Entenda como a guerra redefiniu a produção cultural ucraniana

Quando a guerra entre Ucrânia e Rússia começou em 2022, todo o setor cultural do país foi interrompido. Cinemas fecharam, teatros foram usados como abrigos e muitos profissionais da área se tornaram voluntários, deslocados de guerra ou soldados. A retomada das produções artísticas ocorreu meses depois, mas em condições totalmente diferentes das anteriores à invasão.

Em Kiev, capital e cidade mais populosa da Ucrânia, essa mudança é nítida nas ruas. Os muros da cidade abrigam tanto cartazes pedindo doações para unidades militares, quanto cartazes com divulgações de filmes, peças e exposições da guerra. Produções que antes buscavam entretenimento, agora tratam diretamente sobre o conflito.

Cemitério com bandeiras ucranianas. Estima-se que a guerra tenha vitimado entre 60 e 100 mil soldados ucranianos, de acordo com o Centro de Estudos Estratégicos e Internacionais. Créditos: Iryna Olkhova/GettyImages

O documentário “2000 metros até Andriivka”, de 2025,  é um exemplo disso. Dirigido por Mstyslav Chernov, o filme coloca o telespectador dentro das trincheiras, ao lado de soldados ucranianos que lutam para recuperar o território. As sessões terminam em silêncio, reflexo de espectadores que reconhecem no filme histórias de amigos mortos ou de familiares ainda no front. Para muitas famílias, esses filmes funcionam como registro histórico e forma de manter viva a memória de parentes mortos. Mas, por outro lado, Mas, por outro lado, o cenário de guerra reduz o espaço para produções leves, como comédias, romances e filmes com final feliz.

::::::

> **O QUE FAZER**:
Reescreva em forma de lista o parágrafo do texto sobre a guerra e a cultura ucraniana que começa com "Quando a guerra entre Ucrânia e Rússia", mantendo seus fatos principais. Os dados são um material independente.

> **AMOSTRA DOS DADOS**:
::::::

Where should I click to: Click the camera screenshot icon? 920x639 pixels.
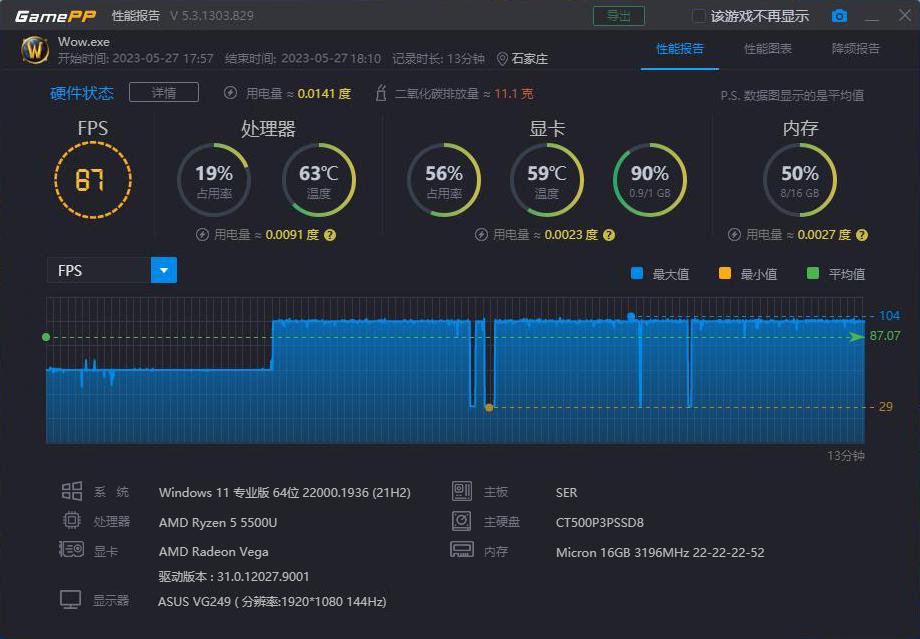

::::::

> **SOLUÇÃO**:
- Em 2022, com o início da guerra entre Ucrânia e Rússia, todo o setor cultural do país foi interrompido.
- Cinemas fecharam e teatros passaram a servir de abrigo.
- Muitos profissionais da área se tornaram voluntários, deslocados de guerra ou soldados.
- As produções artísticas foram retomadas meses depois, em condições totalmente diferentes das de antes da invasão.